Luckily, the government is aware of all this, and it has taken measures to remedy some problems. A bill on judicial reform is expected to pass in Congress this year, which includes a provision that makes clear once and for all that the Constitutional Court has priority over the protection of constitutional rights. The same bill would grant members of Congress an appeal as of right if they are found guilty of any crime and create a ‘Supercourt’ meant to investigate wrongdoing by members of the three high courts, the Prosecutor General, the Inspector General and the Comptroller General. The bill also includes some nonsense called habeas juris petition, supposed to be superior to ‘tutelas’, but which would achieve nothing in practice.

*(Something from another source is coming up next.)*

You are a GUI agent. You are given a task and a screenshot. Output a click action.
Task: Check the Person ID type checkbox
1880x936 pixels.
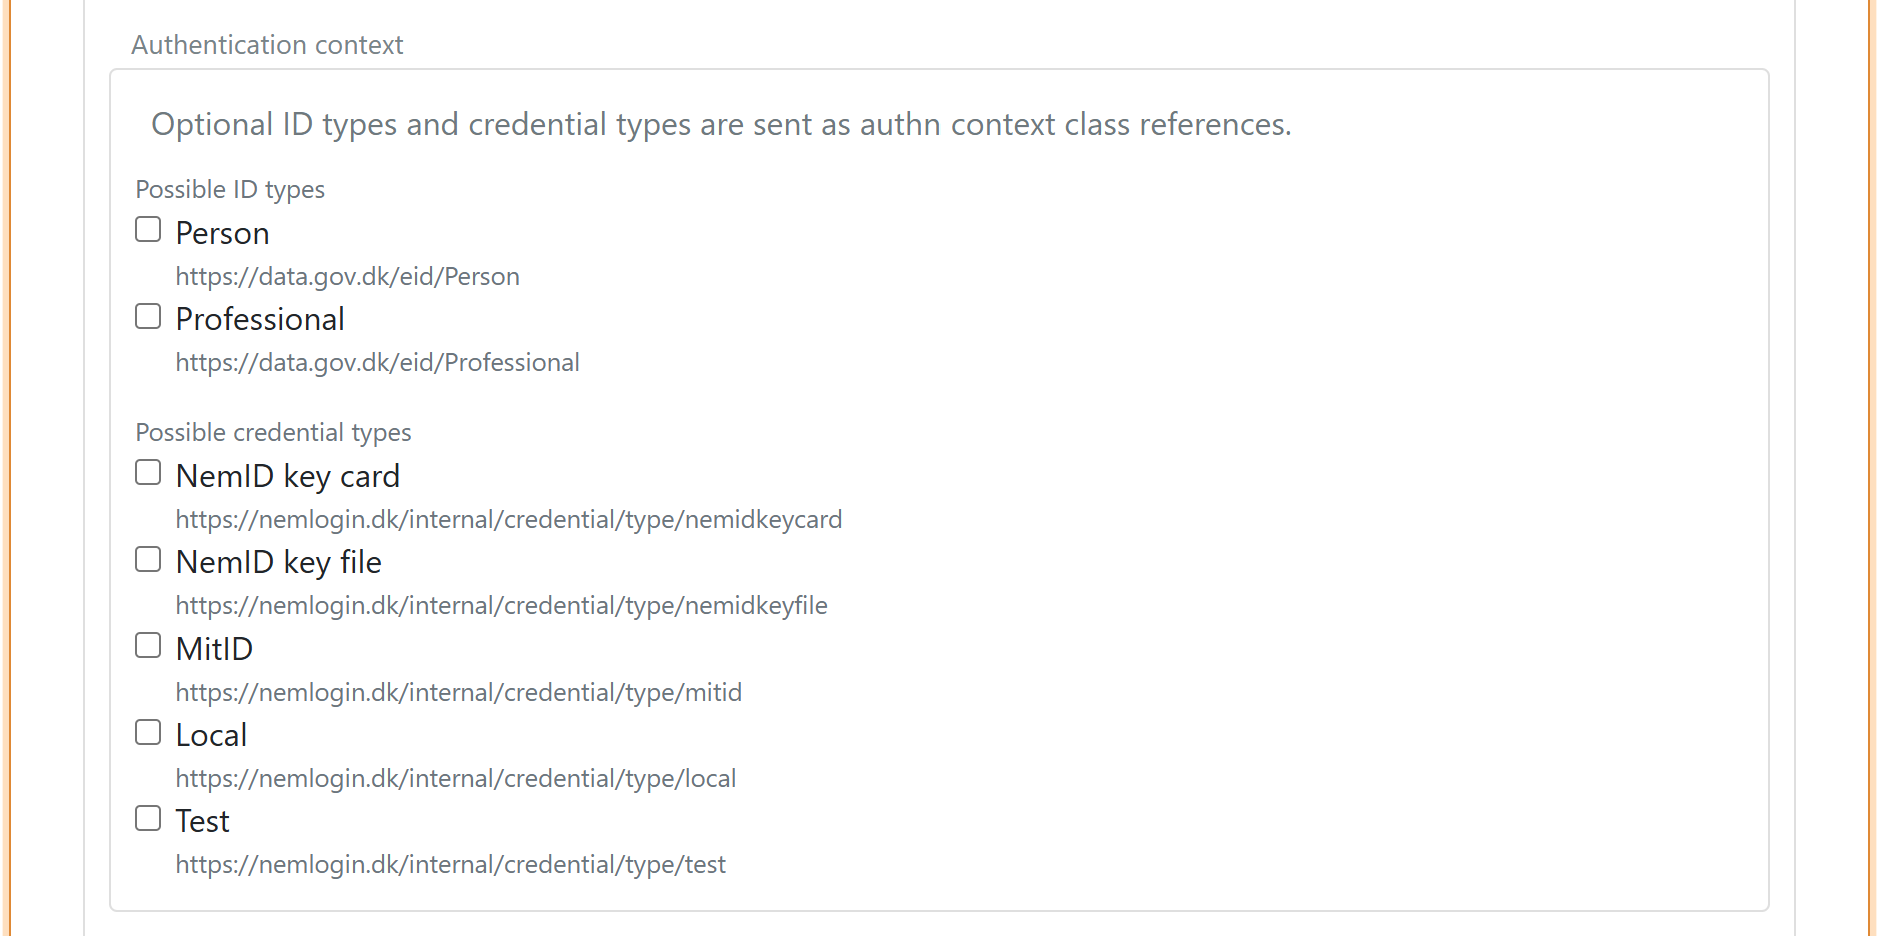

Although there has been too much talk about this judicial reform bill, its enactment will leave undone many of the much needed changes in the system. The bill focuses on the top of the state’s structure (Congress, the high courts, etc.), but does too little for the everyday litigant. Moreover, the unfortunate Consejo Superior de la Judicatura managed to survive, even if the government was strongly against it. One can only hope that someday soon Congress will pinch itself and realize that the country needs much more drastic medicine in this area. And it needs it now.